READING TEXT =
════════════════

My brother-in-law and my sister and their daughter will be visiting us from Alabama in a few days. He and I have never really discussed his valorous experience in Vietnam that made its way to the pages of LIFE magazine. Perhaps this will be the time in our history to have that open discussion finally!  So to your soldiers, Marines, sailors, airmen serving today,  please know how much and how deeply I love you for what you have given this country can never repay.  I guess that is why when I see the videos of the Occupy Whatevers, being nice here, I get so emotionally angered for they do not represent me or the fabric of this great nation but, for the most part, Occupy the 20% of society that feel the world owes them something!  The world owes them nothing.  If they want a job, contact your local recruiter; they can help you!

I will close by being glad I have put these words from my heart to  this screen. Most of my students' fathers served in Vietnam and I can tell many of them are, well, scarred in so many ways in listening to their off spring tell of a war they never knew and could really care less about. It was my war. I lost friends there. I should have gone. I did not shirk my responsiblity to serve and served well I believe.

I should have gone!

1 comment:

  1. God has a purpose for your life. He has you EXACTLY where you need to be. We are all a sum of our experiences, and you bring a wealth of that to the classroom and your friendships. Alicia is right, and for one, I'm glad you didn't go because that made it possible for you to be my professor, mentor, and trusted friend. God is good, sir!

════════════════

INSTRUCTIONS FOR THE TASK = In the reading text about Vietnam, in which magazine did the brother-in-law's experience appear?

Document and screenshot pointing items
════════════════

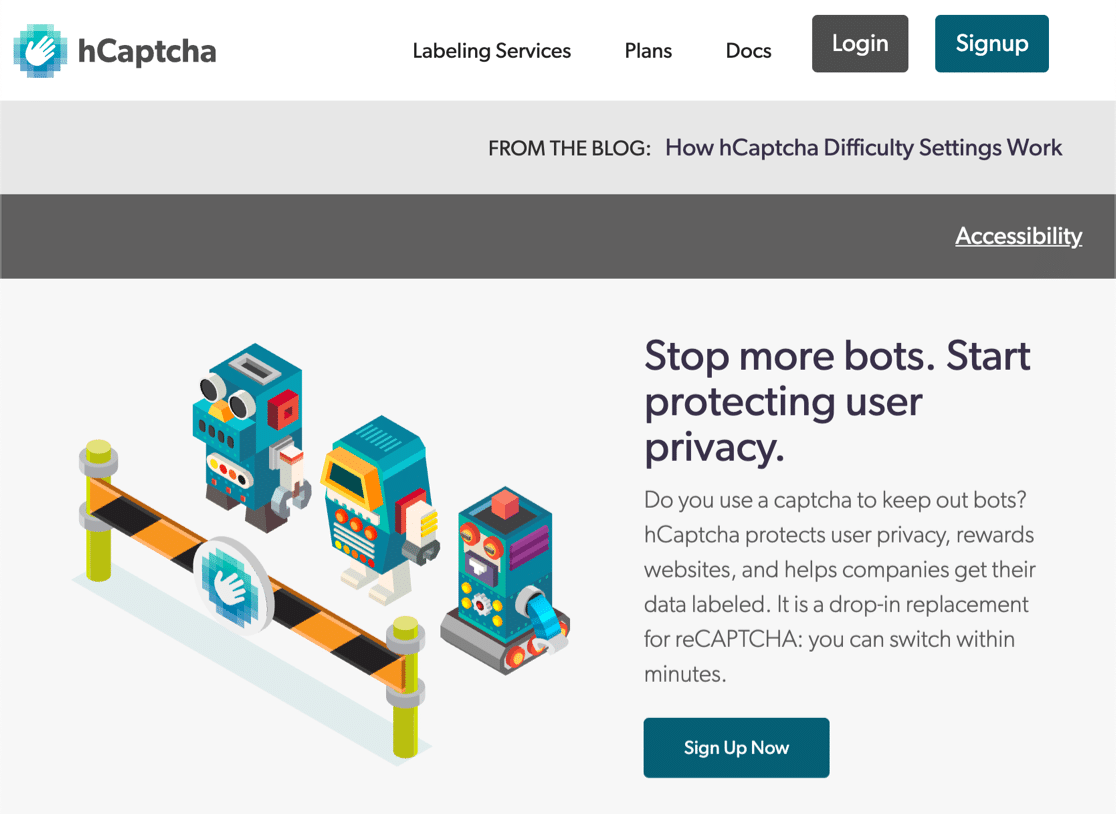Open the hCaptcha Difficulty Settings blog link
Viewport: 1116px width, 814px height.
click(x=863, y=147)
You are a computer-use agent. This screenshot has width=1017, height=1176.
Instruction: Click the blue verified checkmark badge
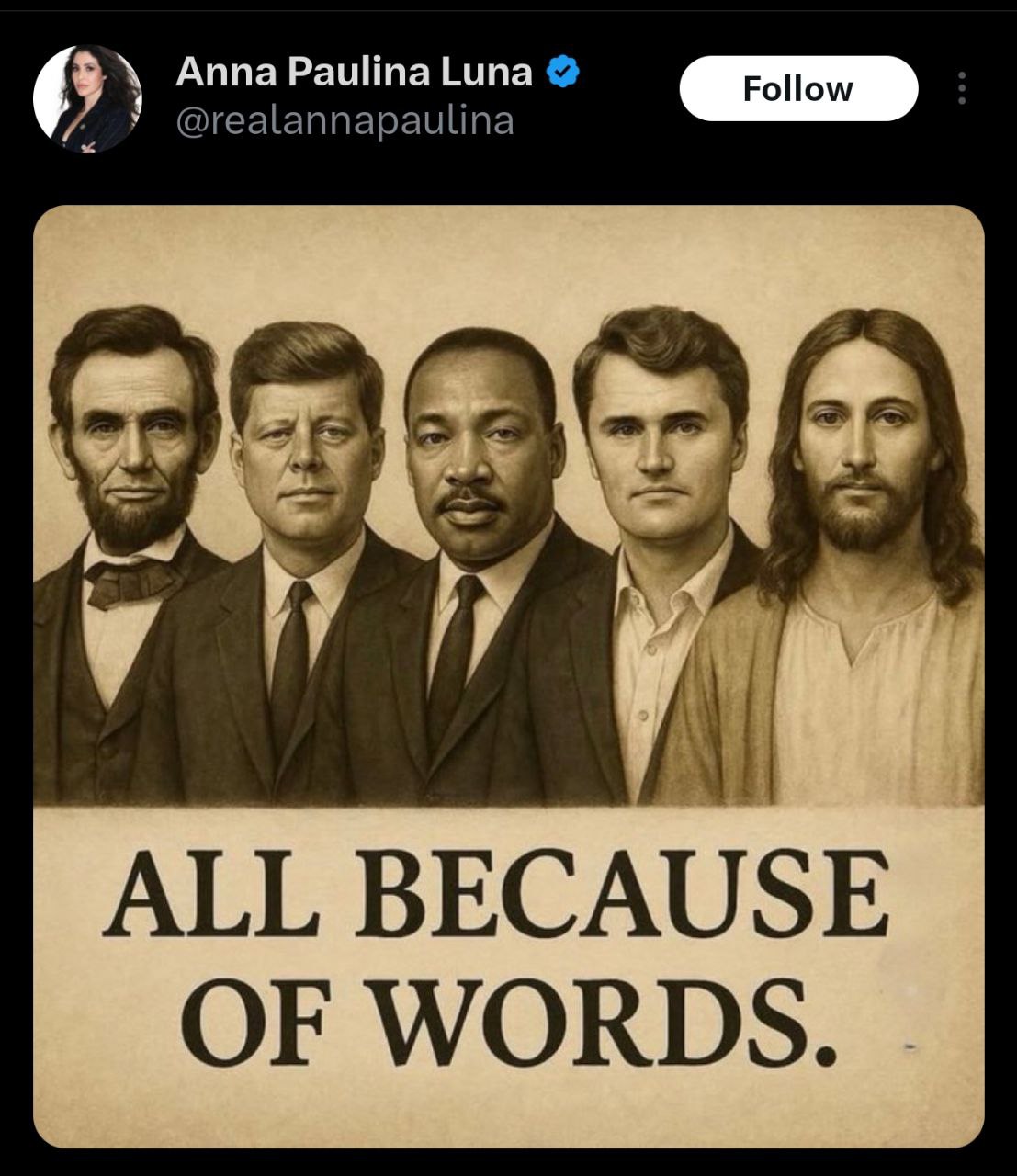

════════════════

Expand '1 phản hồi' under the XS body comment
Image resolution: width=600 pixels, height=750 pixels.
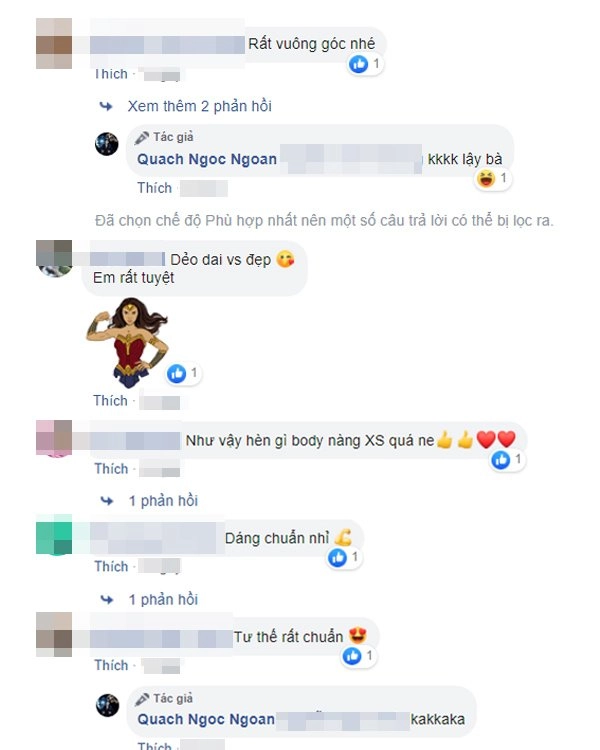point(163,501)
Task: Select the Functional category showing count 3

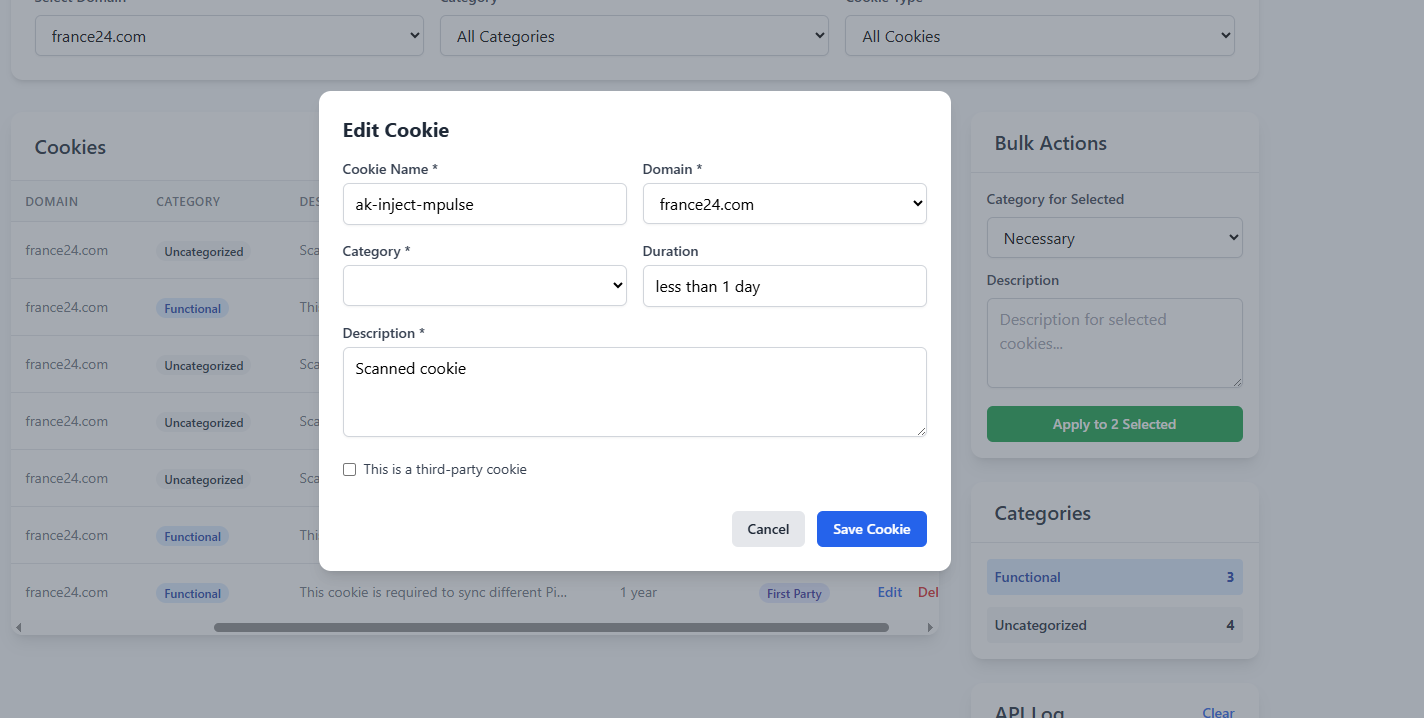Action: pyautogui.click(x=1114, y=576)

════════════════

FINISHED ANSWER = LIFE magazine.